At Beaufort West we dropped our “boys,” the Kaffir mule-drivers; they left us in a great hubbub of laughing and shouting, with visions before them, I expect, of a golden age, based on their accumulated wealth of high pay. We passed Piquetberg Road about midnight of October 6th. Plumbley, the store-keeper, was there, and the belle of the village was holding a moonlight levee at the end of the train. There was a temporary clear from the rain here, but it soon thickened down again. When we steamed away I climbed out on the buffers (the only way of getting a view), and had a last look at the valley, which our wheels had scored in so many directions. Tulbagh Pass, Bushman’s Rock, and the hills behind it were looking ghostly through a humid, luminous mist; but my posture was not conducive to sentimentality, as any one who tries it will agree; so I climbed back to my island, and read myself to sleep by a candle, while we clattered and jolted on into the night.
When I woke at dawn on October 7th we were standing in a siding at the Capetown docks, the rain coming down in torrents, and Table Mountain blotted out in clouds. Collecting our kit from sopping crannies and corners, we packed it and paraded at six, and marched off to the quay, where the Aurania, our homeward transport, lay. Here we gave in revolvers, carbines, blankets, etc., were split up into messes, and, after much waiting, filed off into the fore part of the ship, descended a noisome-smelling funnel by an iron staircase, and found ourselves on the troop-deck, very similar to that of the Montfort, only likely to be much more crowded; the same low ceiling, with cross-rafters for kit and hooks for hammocks, and close-packed tables on either side.
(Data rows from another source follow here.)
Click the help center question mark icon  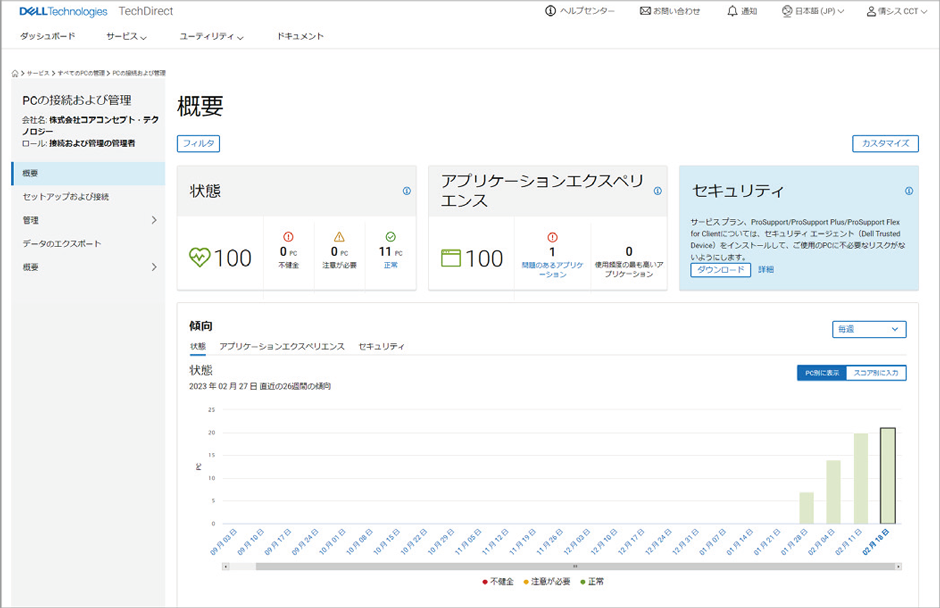(x=550, y=11)
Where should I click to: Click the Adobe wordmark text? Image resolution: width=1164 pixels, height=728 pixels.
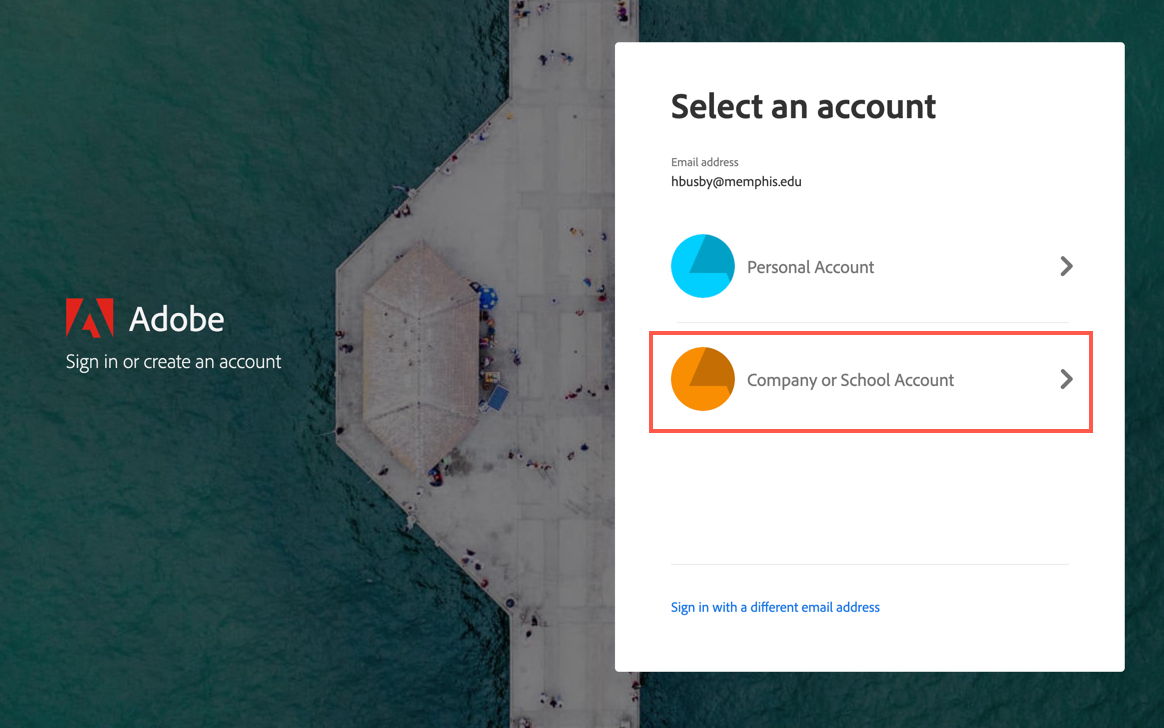tap(177, 319)
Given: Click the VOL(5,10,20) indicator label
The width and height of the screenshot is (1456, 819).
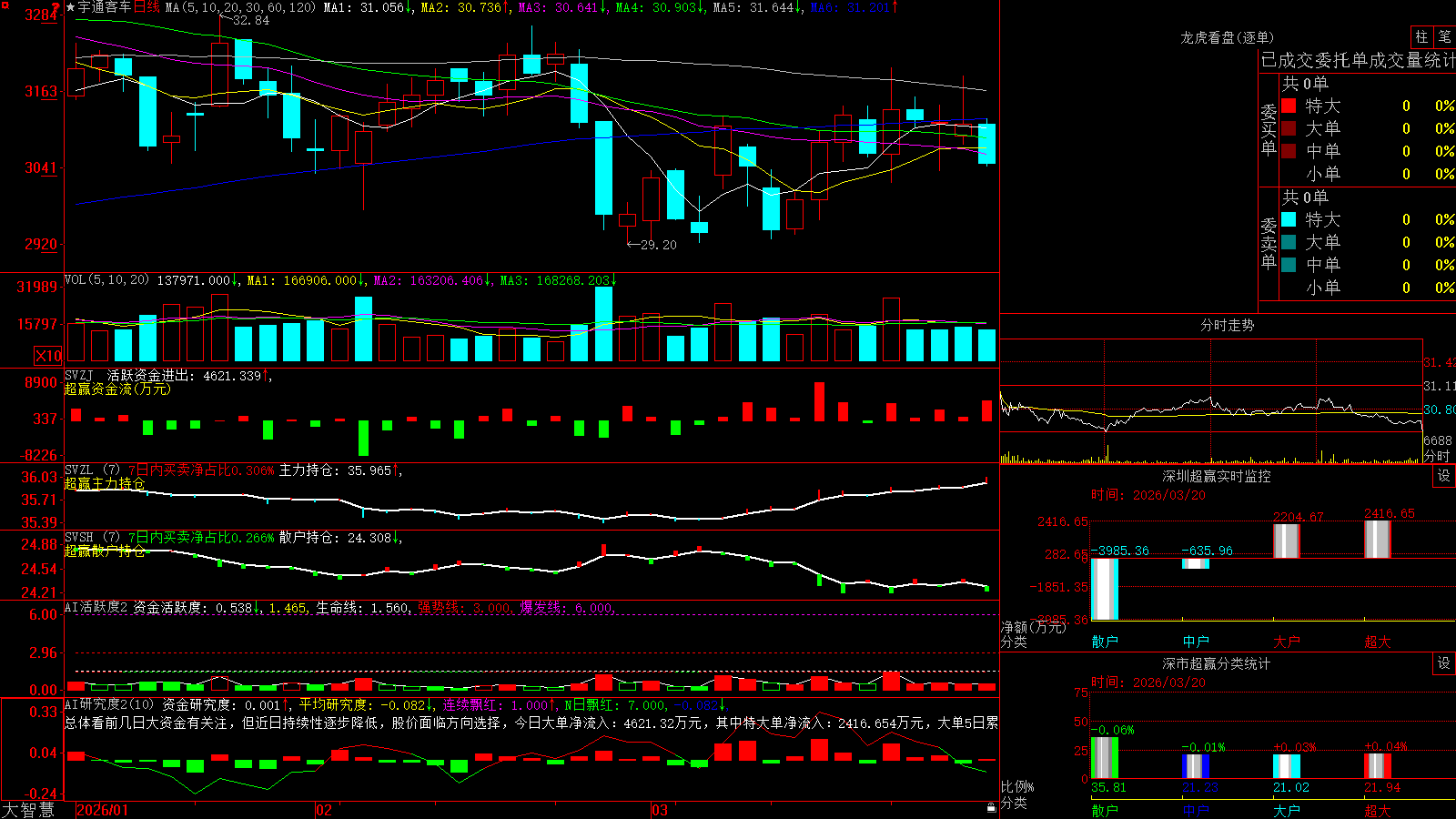Looking at the screenshot, I should point(106,280).
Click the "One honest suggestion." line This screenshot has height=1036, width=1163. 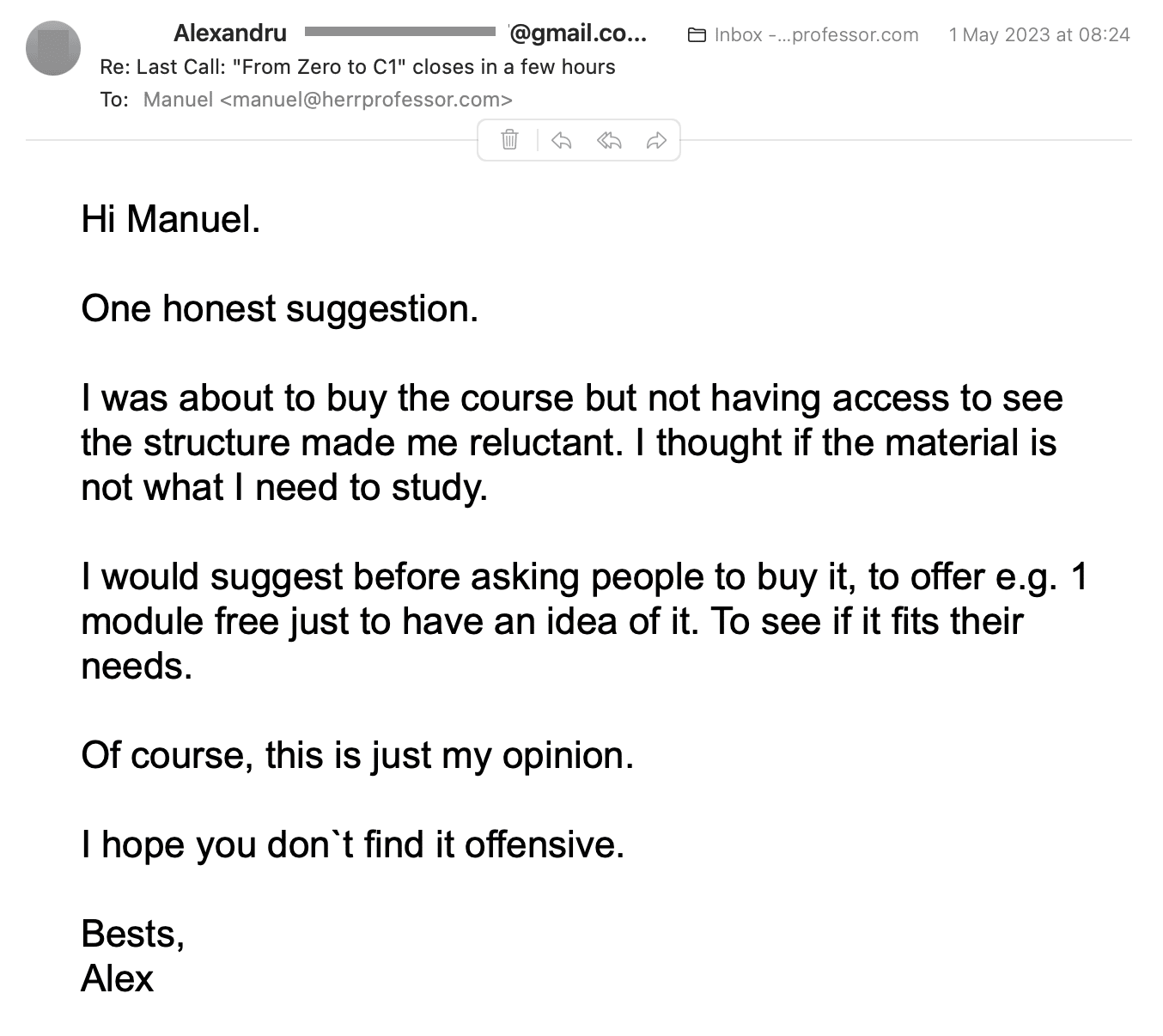click(x=279, y=308)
More C.I.V. had arrived, and the quays were swarming with soldiers and civilians. Williams had decided to stay and see something of Capetown, and was now to get his discharge. There were a few others doing so also. He was discharged in form, and drove away to the Mount Nelson Hotel, returning later disguised as a civilian, in a long mackintosh (over his uniform), a scarf, and a villainous-looking cap; looking, as he said, like a seedy Johannesburg refugee. But he was free! The Manager of his hotel, which, I believe, is the smartest in South Africa, had looked askance at his luggage, which consisted of an oat-sack, bulging with things, and a disreputable-looking bundle.